▶ **Work request**
What lines of the data below hold the string "dimensions"? Copy each one out.

▶ **Data supplied**
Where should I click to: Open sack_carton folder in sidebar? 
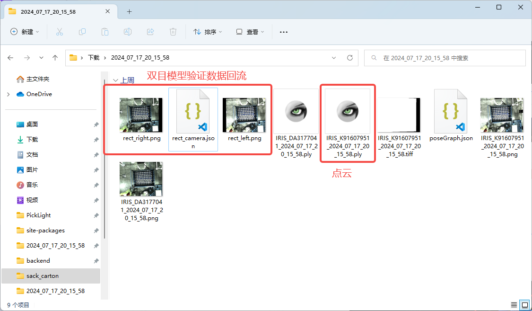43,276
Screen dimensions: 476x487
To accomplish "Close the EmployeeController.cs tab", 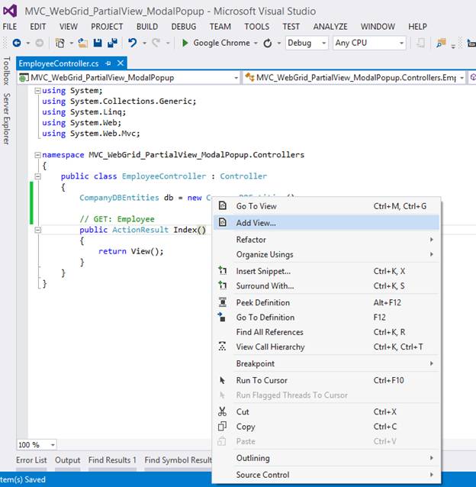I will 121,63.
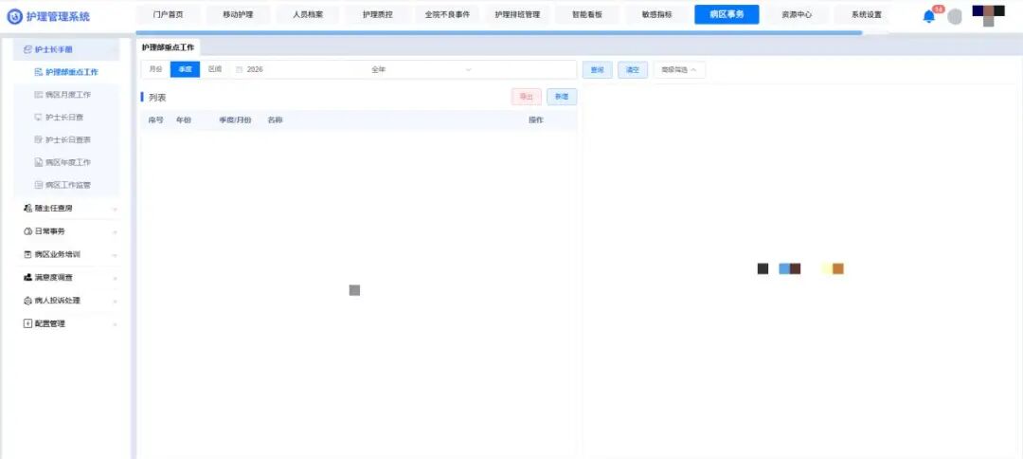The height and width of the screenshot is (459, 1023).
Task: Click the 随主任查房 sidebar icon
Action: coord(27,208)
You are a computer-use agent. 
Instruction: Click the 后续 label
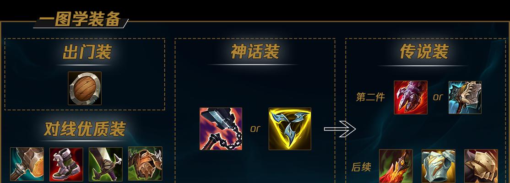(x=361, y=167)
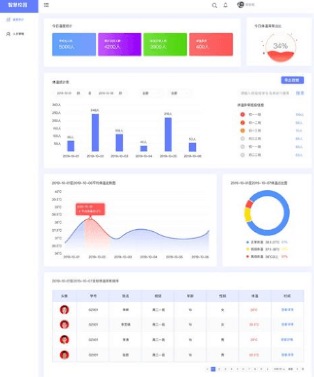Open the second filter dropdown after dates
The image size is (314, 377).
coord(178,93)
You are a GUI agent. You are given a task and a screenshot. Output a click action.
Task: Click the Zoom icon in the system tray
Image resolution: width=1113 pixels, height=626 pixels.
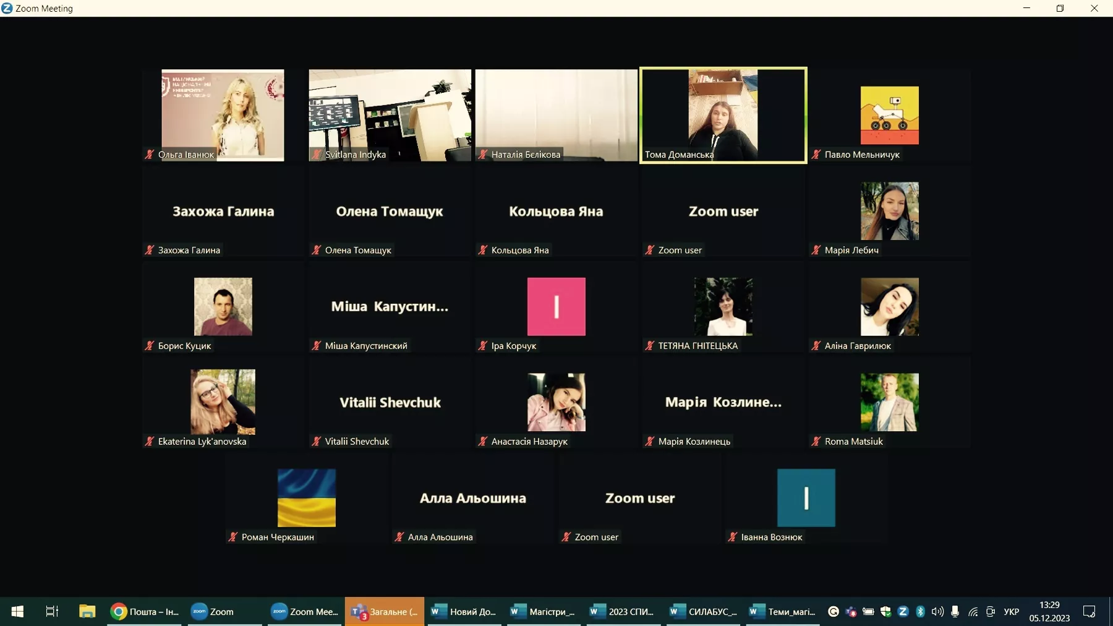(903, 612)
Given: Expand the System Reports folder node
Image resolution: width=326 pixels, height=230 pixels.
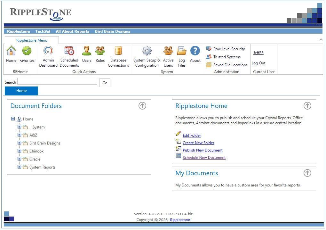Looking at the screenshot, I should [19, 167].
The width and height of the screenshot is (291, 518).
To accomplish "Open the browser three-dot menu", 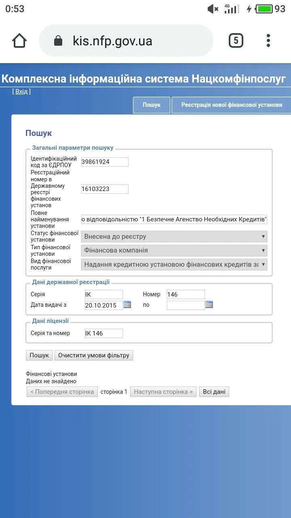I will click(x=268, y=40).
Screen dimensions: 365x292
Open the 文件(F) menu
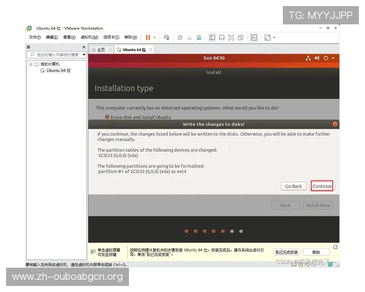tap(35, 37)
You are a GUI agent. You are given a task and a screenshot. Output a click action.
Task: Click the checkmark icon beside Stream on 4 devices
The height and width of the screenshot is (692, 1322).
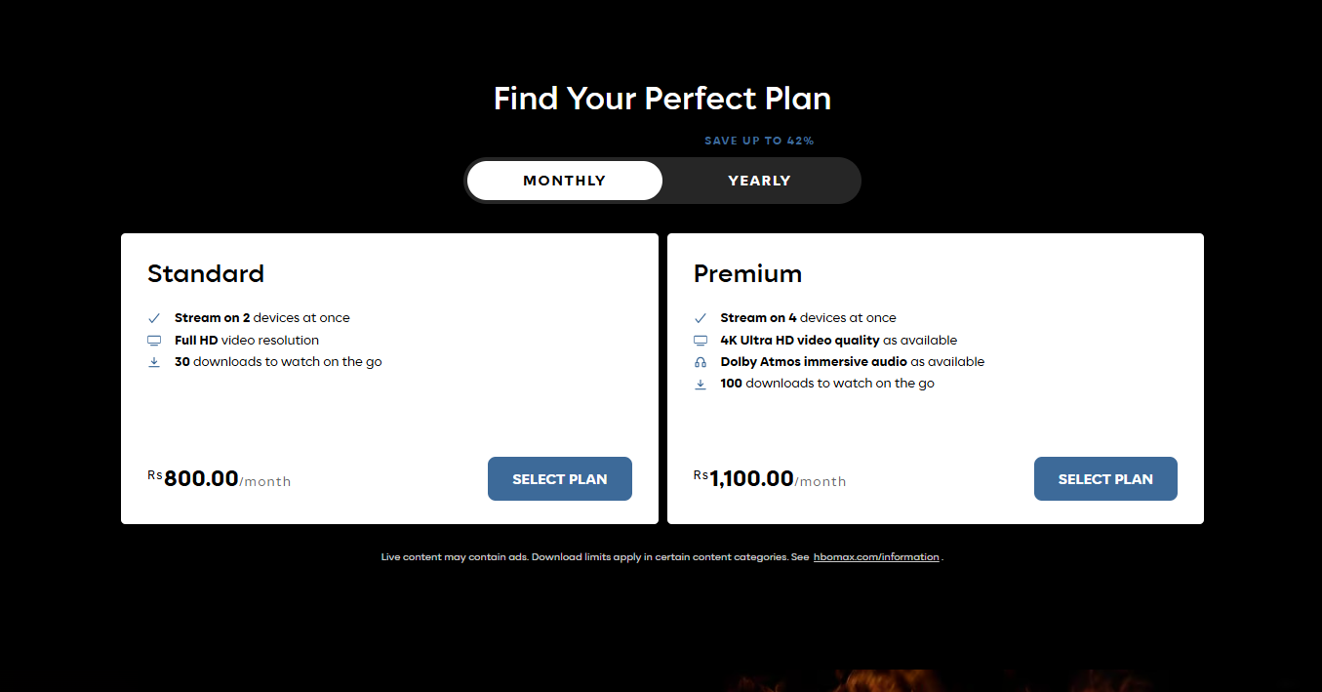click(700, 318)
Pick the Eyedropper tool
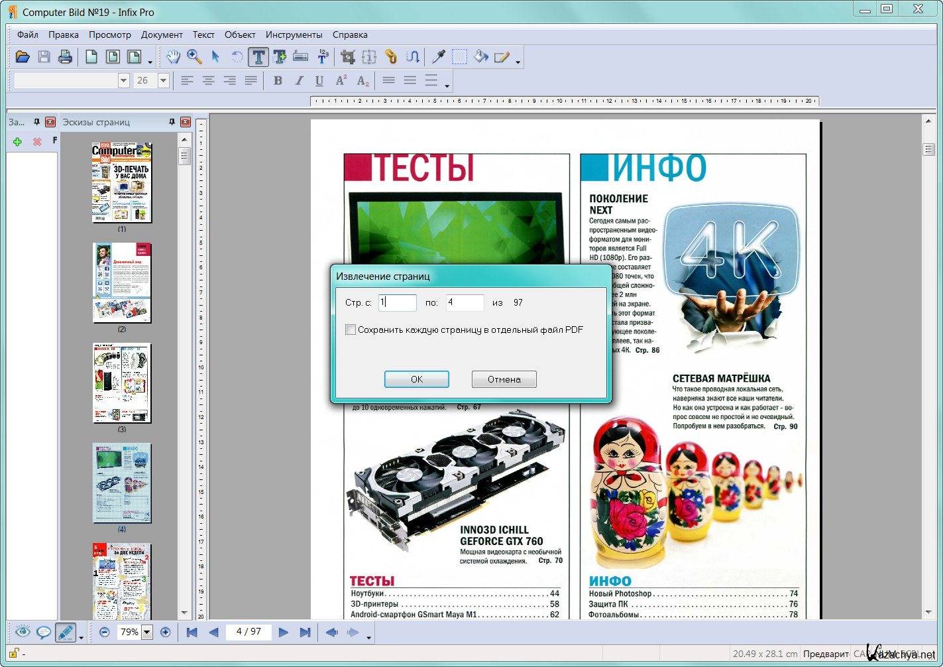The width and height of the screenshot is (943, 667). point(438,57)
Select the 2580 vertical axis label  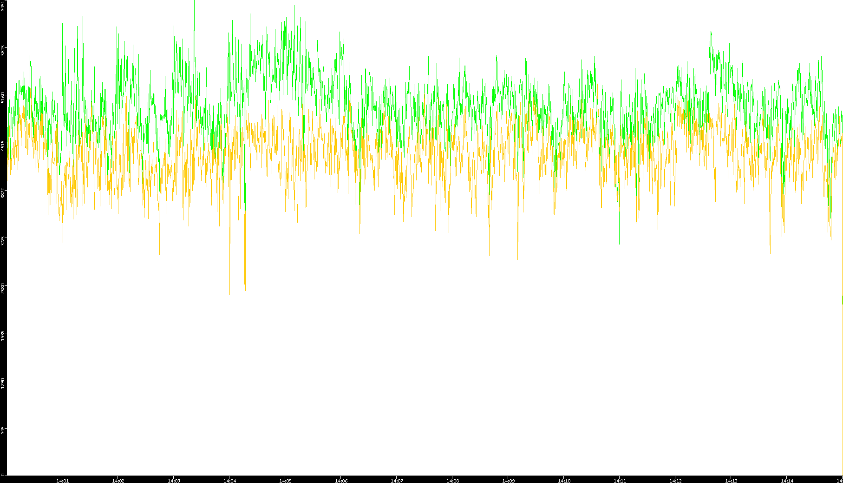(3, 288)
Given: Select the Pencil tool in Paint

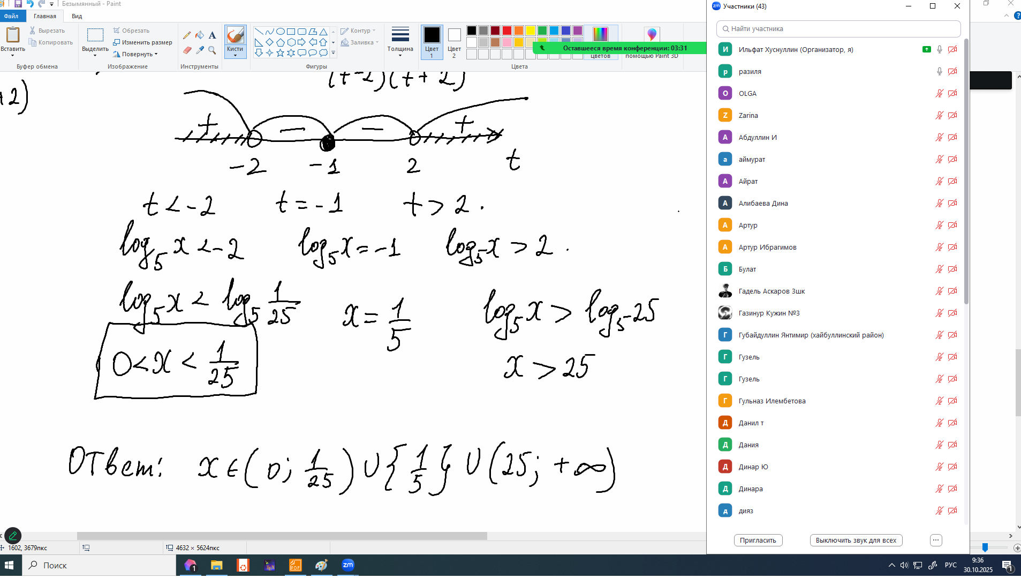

▶ **Answer to the problem**
Screen dimensions: 476x487
Screen dimensions: 365x292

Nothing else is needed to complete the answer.